By Adeney Zo
The bridge between a university and the working world can be a difficult one to navigate — while some students quickly satisfying employment in their field of interest, others take time discovering a suitable career. For 2011 Urban Planning alumnus Omari Fuller, graduation entailed a bit of self-discovery and experimentation before he found his current career.
“The Urban Planning program was challenging, but it ultimately gave me the preparation and skills to enter the work world. It also led me on a route of trying out different things and finding out what really interests me,” Fuller recalls.
“After graduation, I wanted to try out everything except urban planning,” he continues. “First I wanted to open my own grocery shop, then I got into community activist programs, then I switched to working at a hall for the developmentally disabled.”
However, something from Fuller’s days as a commuter student sparked an interest in returning to the urban planning field.
“When I was a student, I made an 8-mile bike commute, several times a week, to go from east Hollywood to UCLA. Very quickly, it became a matter of putting my life on the line just to get to school each week,” Fuller says.
Fuller now works for the Santa Barbara Bicycle Coalition, a non-profit “advocacy and resource organization” that aims to improve road safety and provide resources for local bikers. “My main goal in my work is to make it safe for everyone to go to the city — whenever, wherever, and however they’re going,” he says.
“So many fatalities happen with cars, but these are preventable through proper integration with other modes of transportation,” he explains. “Bikes are also great for exercise and personal health along with helping the environment. The benefits just go on and on.”
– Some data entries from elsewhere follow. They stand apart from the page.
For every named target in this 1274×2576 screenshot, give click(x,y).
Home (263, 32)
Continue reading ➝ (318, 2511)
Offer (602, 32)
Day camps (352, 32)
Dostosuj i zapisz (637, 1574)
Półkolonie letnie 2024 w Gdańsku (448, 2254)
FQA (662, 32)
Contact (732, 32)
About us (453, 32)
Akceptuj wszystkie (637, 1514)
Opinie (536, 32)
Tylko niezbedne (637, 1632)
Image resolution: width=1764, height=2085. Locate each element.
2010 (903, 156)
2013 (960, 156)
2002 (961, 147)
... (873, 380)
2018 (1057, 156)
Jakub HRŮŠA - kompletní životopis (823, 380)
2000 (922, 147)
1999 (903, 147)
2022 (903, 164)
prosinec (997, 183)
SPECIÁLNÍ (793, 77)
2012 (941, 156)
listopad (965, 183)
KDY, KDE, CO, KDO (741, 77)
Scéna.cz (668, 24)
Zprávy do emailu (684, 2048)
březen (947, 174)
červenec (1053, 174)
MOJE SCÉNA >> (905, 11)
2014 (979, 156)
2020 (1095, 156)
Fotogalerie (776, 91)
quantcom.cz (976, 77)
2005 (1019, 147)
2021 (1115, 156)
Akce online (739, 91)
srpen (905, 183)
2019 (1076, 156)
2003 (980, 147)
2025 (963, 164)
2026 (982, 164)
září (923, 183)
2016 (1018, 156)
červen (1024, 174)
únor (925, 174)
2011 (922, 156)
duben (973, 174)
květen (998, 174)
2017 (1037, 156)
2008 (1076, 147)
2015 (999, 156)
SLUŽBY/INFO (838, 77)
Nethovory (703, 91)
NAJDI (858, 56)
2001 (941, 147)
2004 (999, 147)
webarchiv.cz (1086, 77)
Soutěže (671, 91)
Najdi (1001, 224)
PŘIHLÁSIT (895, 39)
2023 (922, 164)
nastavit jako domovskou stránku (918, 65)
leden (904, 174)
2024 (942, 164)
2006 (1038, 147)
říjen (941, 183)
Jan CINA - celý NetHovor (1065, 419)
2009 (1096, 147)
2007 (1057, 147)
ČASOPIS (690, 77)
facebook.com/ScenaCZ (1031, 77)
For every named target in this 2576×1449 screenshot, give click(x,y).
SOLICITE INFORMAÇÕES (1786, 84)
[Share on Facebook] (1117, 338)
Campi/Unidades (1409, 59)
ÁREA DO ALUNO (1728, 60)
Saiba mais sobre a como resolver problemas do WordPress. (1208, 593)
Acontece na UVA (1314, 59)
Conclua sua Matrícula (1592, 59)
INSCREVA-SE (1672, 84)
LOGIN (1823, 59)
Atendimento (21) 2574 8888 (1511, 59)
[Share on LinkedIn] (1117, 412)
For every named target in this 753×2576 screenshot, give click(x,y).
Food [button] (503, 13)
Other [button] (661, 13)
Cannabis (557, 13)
Beyond urban planning, Fuller hopes to invest himself further in the community by working with youth offenders in probation camp. The program, called “Computers for Families,” trains youth in probation camps to fix computers that are then given to families in need. Fuller’s work helps youth offenders learn a skill set that will show them the value of both work and charity.
“I want to give youth offenders better options in life, and I believe that by involving them in charity, they can learn to give back to the community as well,” Fuller explains.
No matter where the future takes him, Fuller knows he is on the right path. “Right now I find that I finally am doing something I like, something that I really enjoy,” he says. “I feel like I am making an impact on bikers and the community through my work —that is my ultimate goal.”